NB: In this post, I will use the abbreviation $TM_P$ to stand for a symmetric truncated (or trimmed) mean that discards the largest and smallest $P/2$ percent of the data. In fact, for concreteness I will refer mostly to $TM_{50}$, but the same question could be asked for any other "similar value" of $P$.
Question
What are situations for which a sound statistical basis exists to prefer $TM_{50}$ (or $TM_P$ for some other more appropriate $P$) over the median as measure of the data's central tendency?
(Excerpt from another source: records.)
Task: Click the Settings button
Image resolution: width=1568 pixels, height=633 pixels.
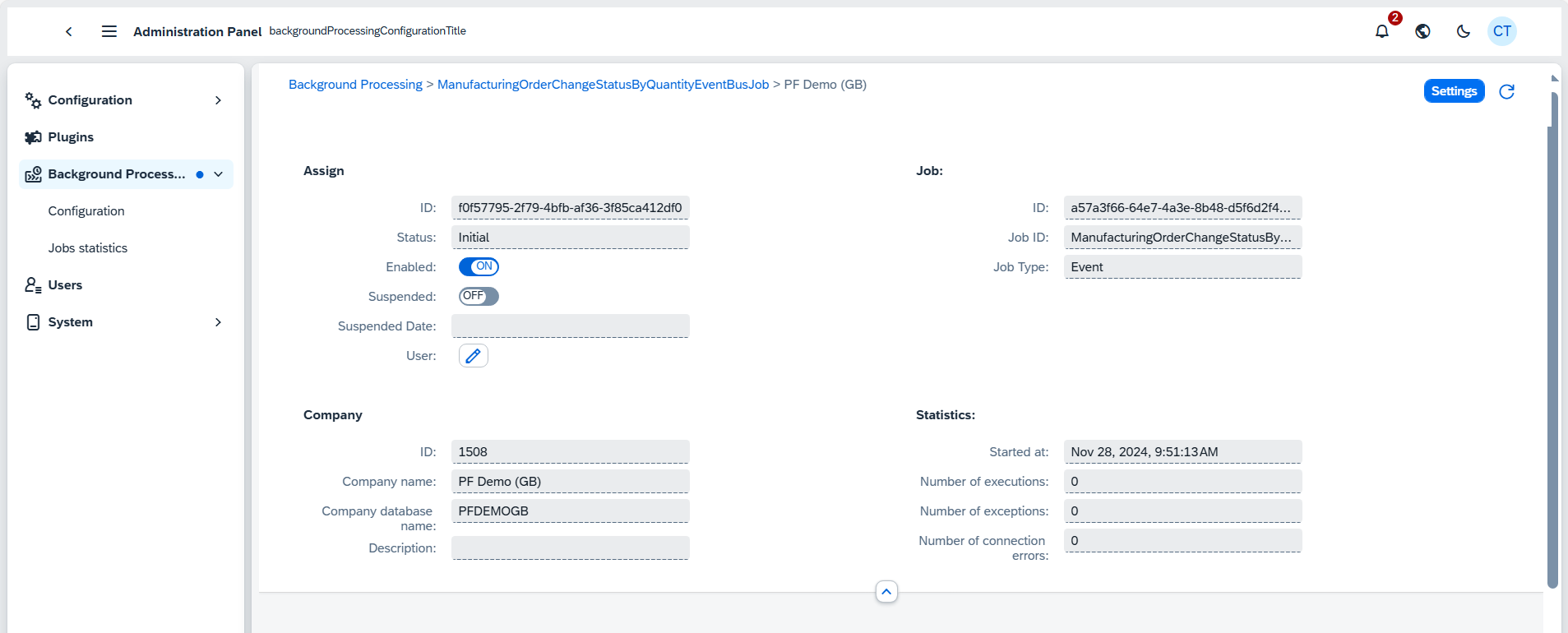Action: pyautogui.click(x=1454, y=91)
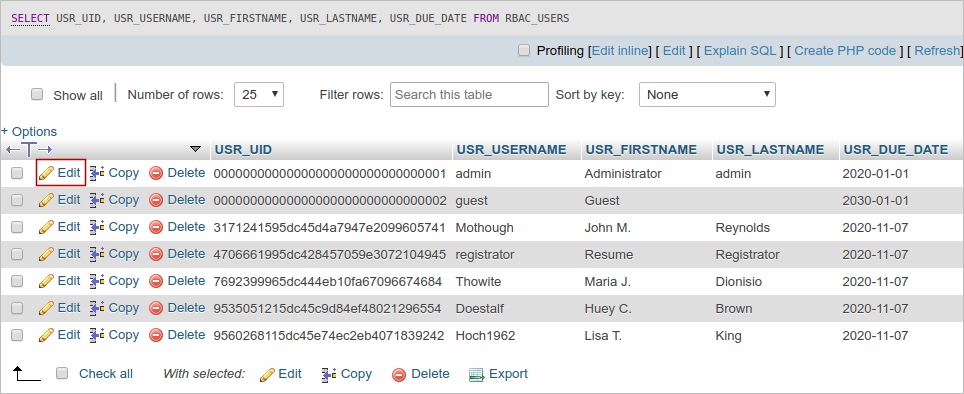Sort by the USR_USERNAME column header

pyautogui.click(x=512, y=149)
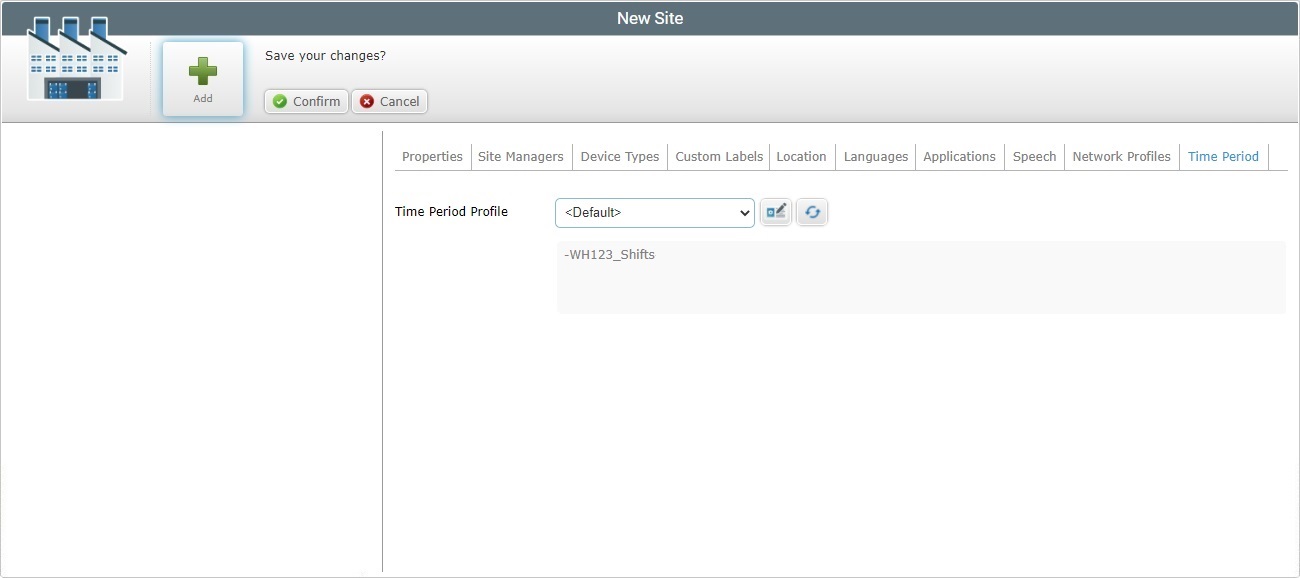This screenshot has height=578, width=1300.
Task: Click the Add site icon
Action: point(202,71)
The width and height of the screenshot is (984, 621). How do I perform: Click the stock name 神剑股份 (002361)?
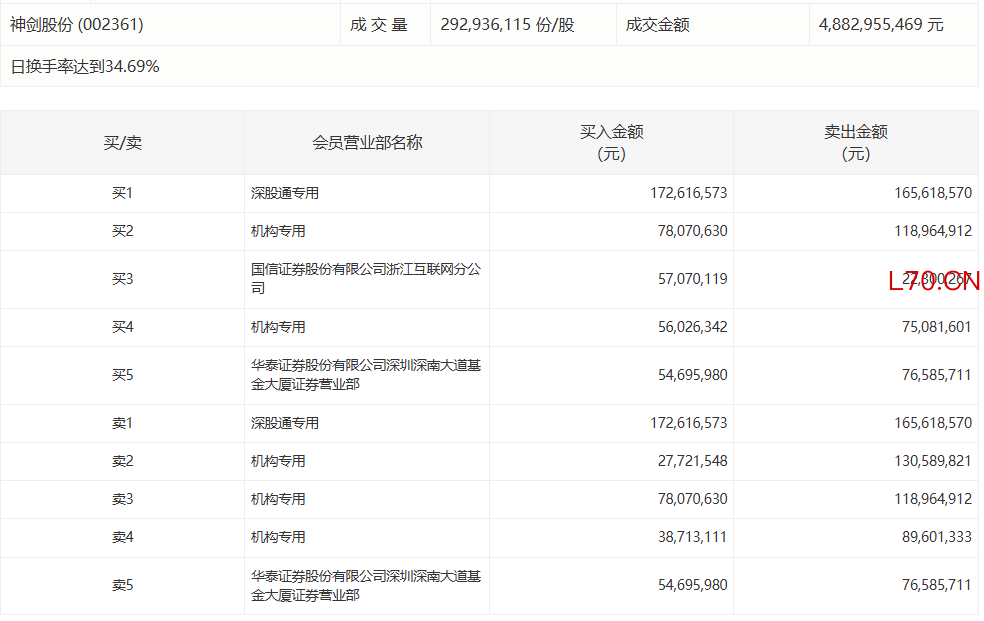(77, 25)
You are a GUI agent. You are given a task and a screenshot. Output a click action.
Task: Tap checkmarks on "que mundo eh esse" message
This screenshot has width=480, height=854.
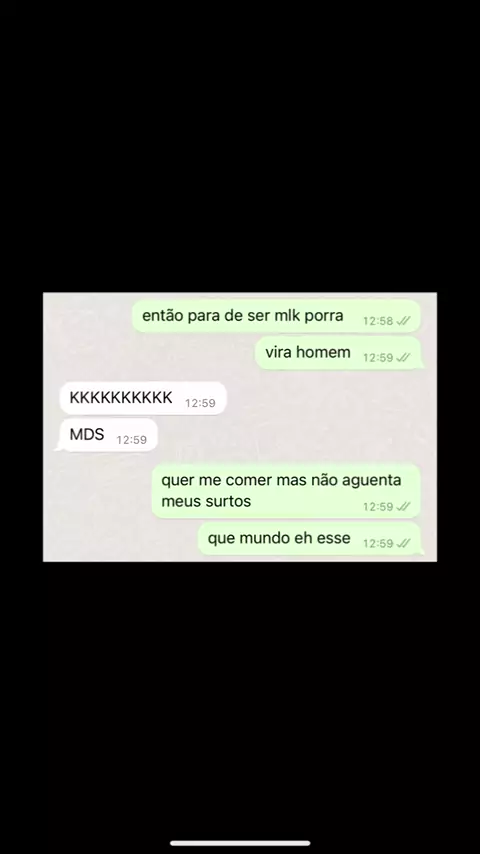[403, 544]
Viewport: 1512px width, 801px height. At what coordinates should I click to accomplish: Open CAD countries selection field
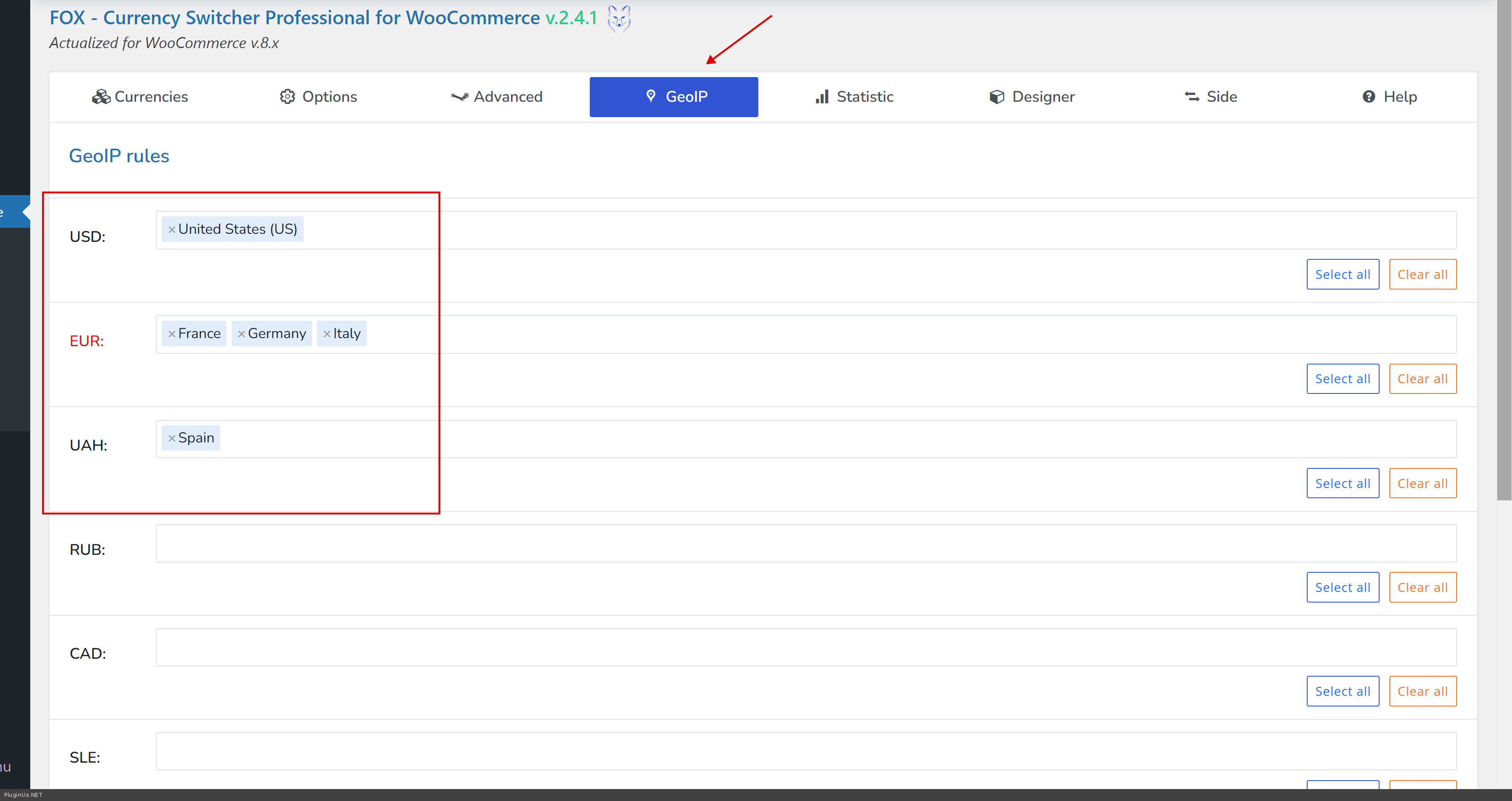point(805,647)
EDIT: (In response to Nick Cox's ridiculing of my wording.) Here's an example of the sort of justification (speaking very broadly) I had hoped for. Q: Why choose the median over the mean? A: For robustness against outliers. The mean can be made anything one wants by a single sufficiently extreme outlier, whereas the median is naturally immune to such an instability; no outlier censoring required. Granted, very extreme outliers are probably entirely tangential to the process under study, but this reasoning still vividly underscores the robustness of the median. There's nothing subjective about it, it's a mathematical fact, even if different people find the same mathematical fact more or less problematic.
Background
I cannot think of a justification for using $TM_{50}$ that does not apply equally well to the median 1. Furthermore, I figure that, as summary statistics go, the median is the conceptually and analytically simpler of the two (and, therefore, the more thoroughly studied and better characterized one). Thus, my gut reaction is to always prefer the median over $TM_{50}$. The motivation for this thread is to either confirm or refute this gut reaction.
1 Of course, the median can be thought of as, roughly, the limit of $TM_P$ as $P \to 100$. Therefore, I figure that any justification for using $TM_P$ over the median can only get weaker as $P \to 100$. An analogous consideration applies when $P \to 0$, if we also replace the median with the mean.